The sprwaling cellars of Enoteca Pinchiorri


There are people who envy my life. I know this, because they have told me so. Usually, I can dismiss this as nonsense. Other people’s lives are never quite what we imagine, after all. Still, sometimes I do have an inkling of what they mean.


The sun is shining, the view is magical, the hotel suite is large and kindly members of staff, properly trained and immaculately attired, are catering to my every whim. Is there a tiny something to envy here? Possibly, I might grudgingly admit. But, once in the proverbial blue moon, an occasion arises which veers so close to perfection that I have to concede that envy would be entirely justified. Thus it was in Florence. In this city of art and beauty, I sat in a restaurant regarded as one of the finest in the world and ate two of the best dishes ever to enter my mouth. Here was gastronomic rapture. I knew without a scintilla of doubt that I deserved to be envied. I was, of course, at the Enoteca Pinchiorri.


It’s hard to overshadow three Michelin stars, but at Enoteca Pinchiorri, the vast wine collection does just that and more and then some. The three-star meal is really just an excuse to taste from this Florentine institution’s exclusive cellar, which holds 150,000 bottles of 200 types of wine. Hot damn!

Browsing the tome of a wine list can take the better part of a day so amateur oenophiles are advised to rely on what would have to be the world's most knowledgeable sommelier- lucky for you, I'm just that.

To begin: There are two volumes of the wine list. It is one of the most interesting I have ever seen. If you have a couple of weeks to spare, you should study it. Giorgio Pinchiorri has built up a cellar full of liquid treasure.
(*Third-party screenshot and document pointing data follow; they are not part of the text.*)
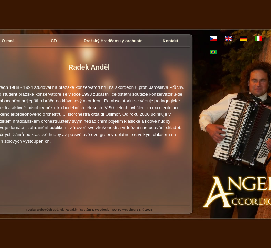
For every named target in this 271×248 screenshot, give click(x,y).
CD (54, 41)
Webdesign (103, 209)
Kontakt (170, 41)
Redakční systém (78, 209)
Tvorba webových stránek (45, 209)
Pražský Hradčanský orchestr (113, 41)
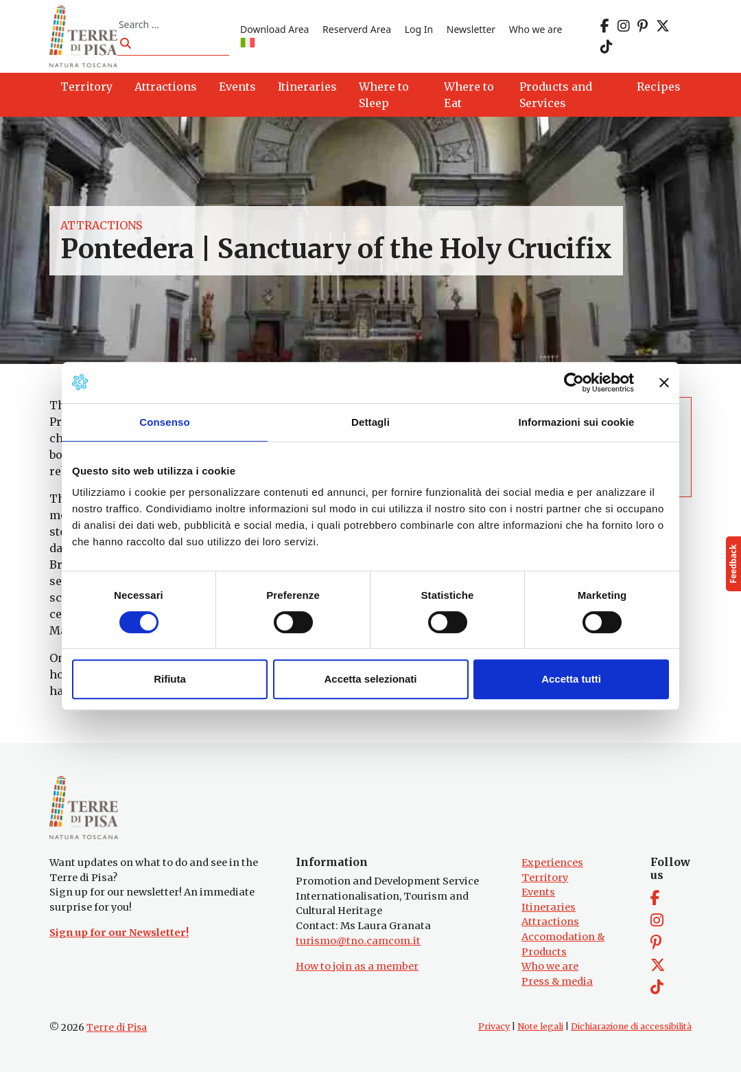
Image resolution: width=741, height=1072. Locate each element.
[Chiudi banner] (664, 382)
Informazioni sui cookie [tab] (577, 422)
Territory (544, 877)
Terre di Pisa (116, 1027)
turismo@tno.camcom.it (358, 941)
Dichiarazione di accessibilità (631, 1026)
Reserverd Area (356, 29)
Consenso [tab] (164, 422)
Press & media (557, 981)
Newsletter (471, 29)
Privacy (494, 1026)
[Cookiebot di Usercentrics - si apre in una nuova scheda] (574, 382)
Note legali (540, 1026)
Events (538, 892)
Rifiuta (170, 679)
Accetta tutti (571, 679)
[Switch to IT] (247, 43)
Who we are (536, 29)
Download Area (274, 29)
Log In (419, 29)
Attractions (101, 225)
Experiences (552, 862)
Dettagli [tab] (370, 422)
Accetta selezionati (370, 679)
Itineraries (548, 907)
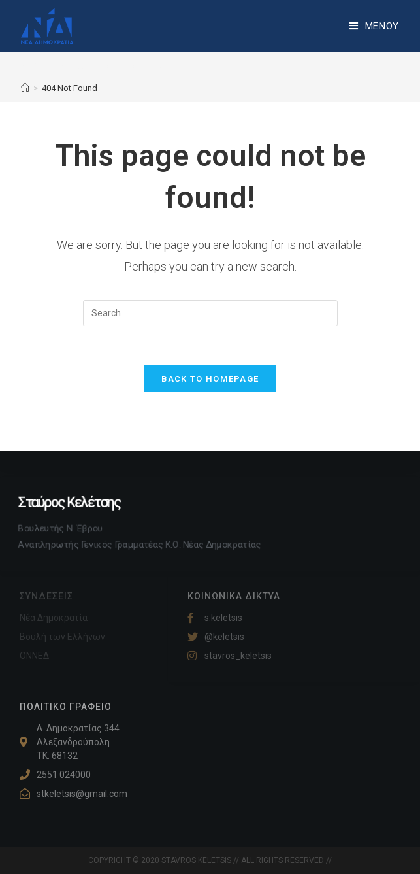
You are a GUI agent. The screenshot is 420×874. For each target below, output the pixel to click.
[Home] (25, 88)
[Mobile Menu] (374, 26)
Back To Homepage (210, 379)
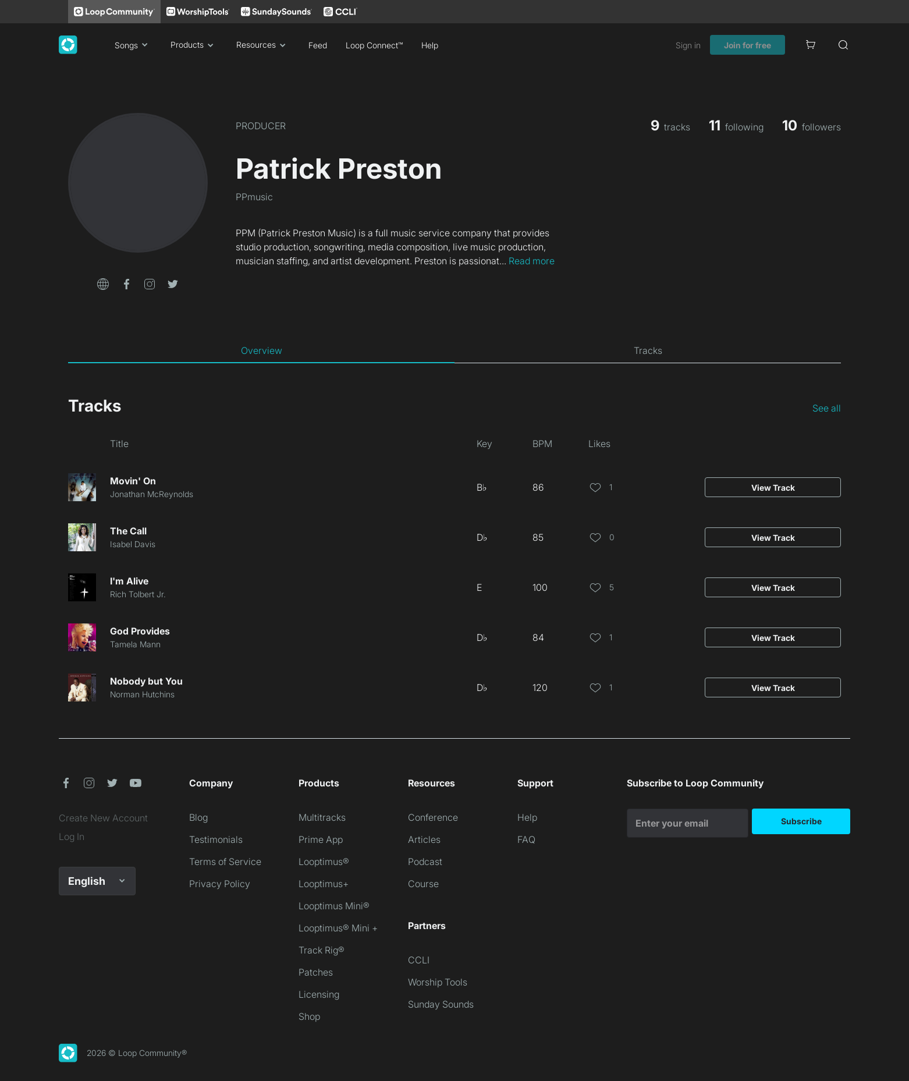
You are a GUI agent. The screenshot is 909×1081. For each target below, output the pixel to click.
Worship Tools (437, 982)
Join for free (747, 45)
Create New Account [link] (103, 818)
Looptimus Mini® (334, 906)
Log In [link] (71, 836)
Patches (316, 972)
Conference (433, 817)
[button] (103, 283)
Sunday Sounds (441, 1004)
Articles (424, 839)
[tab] (261, 350)
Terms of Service (225, 861)
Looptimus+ (324, 883)
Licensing (319, 994)
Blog (198, 817)
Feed (317, 45)
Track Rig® (322, 950)
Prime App (321, 839)
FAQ (526, 839)
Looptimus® (324, 861)
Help (429, 45)
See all (826, 408)
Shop (309, 1016)
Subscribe (801, 821)
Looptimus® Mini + (338, 928)
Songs (133, 45)
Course (423, 883)
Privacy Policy (219, 883)
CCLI (418, 960)
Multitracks (322, 817)
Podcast (425, 861)
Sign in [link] (688, 45)
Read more (532, 261)
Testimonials (216, 839)
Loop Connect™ (374, 45)
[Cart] (811, 45)
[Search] (843, 45)
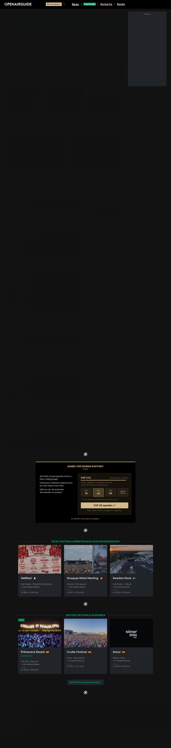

Of the 150,000 bottles, 50% are Italian, 40% are French and 10% are from the rest of the world. Ponder for a moment the legendary 1945 vintage in Bordeaux. Here you can choose from Pétrus (21,000ε), Mouton-Rothschild (18,000ε) and Lafite (9,500ε). These sorts of riches are repeated on page after page, although it is also possible to spend just 40ε on a bottle of white Lambrusco. To my mind, the pinnacle comes with one of the pages of red burgundy. I blinked at the 17 bottles. These were not the usual bottles, but Methuselahs, each holding the equivalent of eight ordinary bottles. They included the most expensive bottle of wine I have ever encountered in a restaurant – a Methuselah of 1985 Romanée-Conti for 300,000ε.
For my own imbibing, I placed myself in the hands of the sommelier, Massimo Raugi – a smart fellow, wearing a jacket of dark red. His knowledge and expertise led me to some really enjoyable drinking from Tuscany. Into the gleaming glasses – a mixture of Riedel and Spiegelau – he poured the 2006 Poggio Scalette (Richiari - 200ε), a truly delicious chardonnay with an intriguing touch of gewurtztramner – smooth, toasty, creamy and full-bodied. The 2003 red super-Tuscan (a blend of sangiovese, cabernet and syrah) proved a bit stern for my palate, but decanting tempted it to yield up its luscious flavours of damson and blackcurrant (Avvoltore - 300ε).

Truly this is one place where you most certainly can venture off the beaten Carafe!